Queste formule di assicurazione, infatti, sono state appositamente pensate per coloro i quali sono iscritti ad un preciso Albo Professionale (naturalmente rimanendoci dentro senza venire sospesi), e si intendono parte del mercato privato poiché così come stabilisce l’articolo 28 della Costituzione, i funzionari e i dipendenti statali e degli enti pubblici sono direttamente responsabili dei loro errori entro la misura in cui lo stabilisce, eventualmente, la Corte dei Conti. Se le polizze assicurative professionali nascono dunque per tutelare i professionisti che operano nel mercato privato, alla fin fine sono fortemente consigliate per chiunque, anche per i dipendenti pubblici!

Ad ogni modo si ritengono obbligati alla stipula di una polizza di questo tipo i medici e gli operatori sanitari che lavorano in qualità di liberi professionisti indipendenti sia per attività extra moenia che per attività intra moenia; ma si ritengono obbligati alla sottoscrizione di questa polizza anche i medici e gli operatori sanitari dipendenti, i consulenti o i collaboratori di strutture ospedaliere sia pubbliche che private, ma anche di cliniche o di istituti che sono autorizzati alla prestazione di servizio sanitario o di supporto.
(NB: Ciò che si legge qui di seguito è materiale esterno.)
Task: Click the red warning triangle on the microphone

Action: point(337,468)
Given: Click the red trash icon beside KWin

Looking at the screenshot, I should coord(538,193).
Le polizze assicurative professionali coprono insomma i danni economici che nascono come conseguenza di una colpa di cui si è macchiato l’operatore e, più nello specifico, errori che possono avere a che fare con il mancato riconoscimento di una emergenza chirurgica, con errori nella prescrizione di una data terapia, con errori di compilazione della cartella clinica e con una diagnosi ritardata o scorretta di una determinata patologia che affligge il paziente.

Dal momento in cui queste assicurazioni professionali esattamente come altre tipologie di polizze assicurative operano in un regime di libero mercato, il professionista ha tutta la facoltà di scegliere la formula, l’assicuratore e le condizioni che ritiene più adatte al suo specifico caso. In genere però, ciò di cui si deve tener conto per la definizione di una polizza sono il massimale che questa copre, la presenza e l’ammontare della franchigia, il raggio di applicazione e i casi di esclusione, nonché le condizioni relative alla sua retroattività (non tutte le assicurazioni, infatti, coprono il professionista per errori che sono stati commessi precedentemente la stipula del contratto di assicurazione).